Graph-based models have become pivotal in understanding and predicting navigational patterns within complex networks. Building on graph-based models, the paper advances path extrapolation methods to efficiently predict Wikipedia navigation paths. The Wikipedia Central Macedonia (WCM) dataset is sourced from Wikipedia, with a spotlight on the Central Macedonia region, Greece, to initiate path generation. To build WCM, a crawling process is used that simulates human navigation through Wikipedia. Experimentation shows that an extension of the graph neural network GRETEL, which resorts to dual hypergraph transformation, performs better on a dense graph of WCM than on a sparse graph of WCM. Moreover, combining hypergraph features with features extracted from graph edges has proven to enhance the model's effectiveness. A superior model's performance is reported on the WCM dense graph than on the larger Wikispeedia dataset, suggesting that size may not be as influential in predictive accuracy as the quality of connections and feature extraction. The paper fits the track Knowledge Discovery and Machine Learning of the 16th International Conference on Advances in Databases, Knowledge, and Data Applications.
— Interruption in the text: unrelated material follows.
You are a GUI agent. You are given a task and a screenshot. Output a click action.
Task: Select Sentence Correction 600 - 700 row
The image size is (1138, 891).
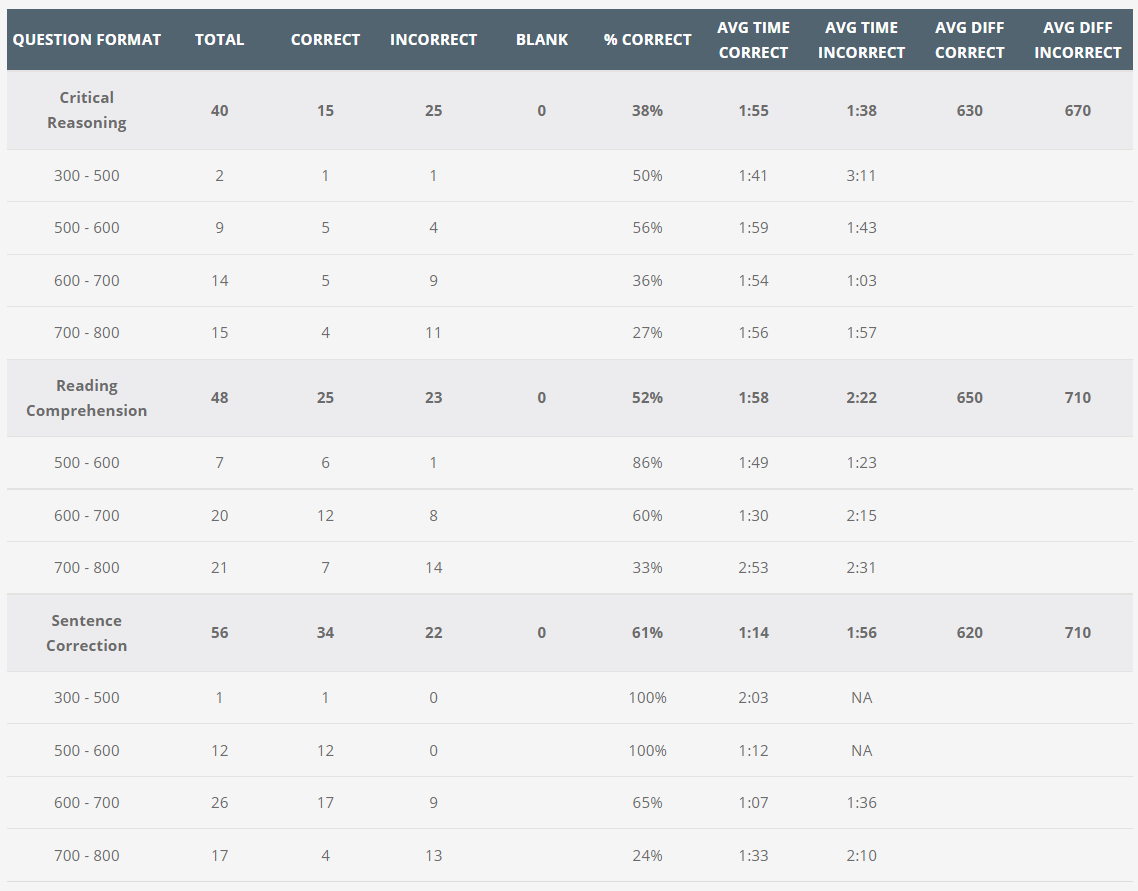coord(87,803)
In carotid arteries, plaque can develop as localized elevated lesions. The Jellyfish sign, marked by fluctuating plaque surfaces with blood flow pulsation, is a dynamic characteristic of these plaques that has recently attracted attention. Detecting this sign is vital, as it is often associated with cerebral infarction. This paper proposes an ultrasound video-based classification method for the Jellyfish sign, using deep neural networks. The proposed method first preprocesses carotid ultrasound videos to separate the movement of the vascular wall from plaque movements. These preprocessed videos are then combined with plaque surface information and fed into a deep learning model comprising convolutional and recurrent neural networks, enabling the efficient classification of the Jellyfish sign. The proposed method was verified using ultrasound video images from 200 patients. Ablation studies demonstrated the effectiveness of each component of the proposed method.

The integration of artificial intelligence (AI) in educational measurement has revolutionized assessment methods, enabling automated scoring, rapid content analysis, and personalized feedback through machine learning and natural language processing. These advancements provide timely, consistent feedback and valuable insights into student performance, thereby enhancing the assessment experience. However, the deployment of AI in education also raises significant ethical concerns regarding validity, reliability, transparency, fairness, and equity. Issues such as algorithmic bias and the opacity of AI decision-making processes pose risks of perpetuating inequalities and affecting assessment outcomes. Responding to these concerns, various stakeholders, including educators, policymakers, and organizations, have developed guidelines to ensure ethical AI use in education. The National Council of Measurement in Education's Special Interest Group on AI in Measurement and Education (AIME) also focuses on establishing ethical standards and advancing research in this area. In this paper, a diverse group of AIME members examines the ethical implications of AI-powered tools in educational measurement, explores significant challenges such as automation bias and environmental impact, and proposes solutions to ensure AI's responsible and effective use in education.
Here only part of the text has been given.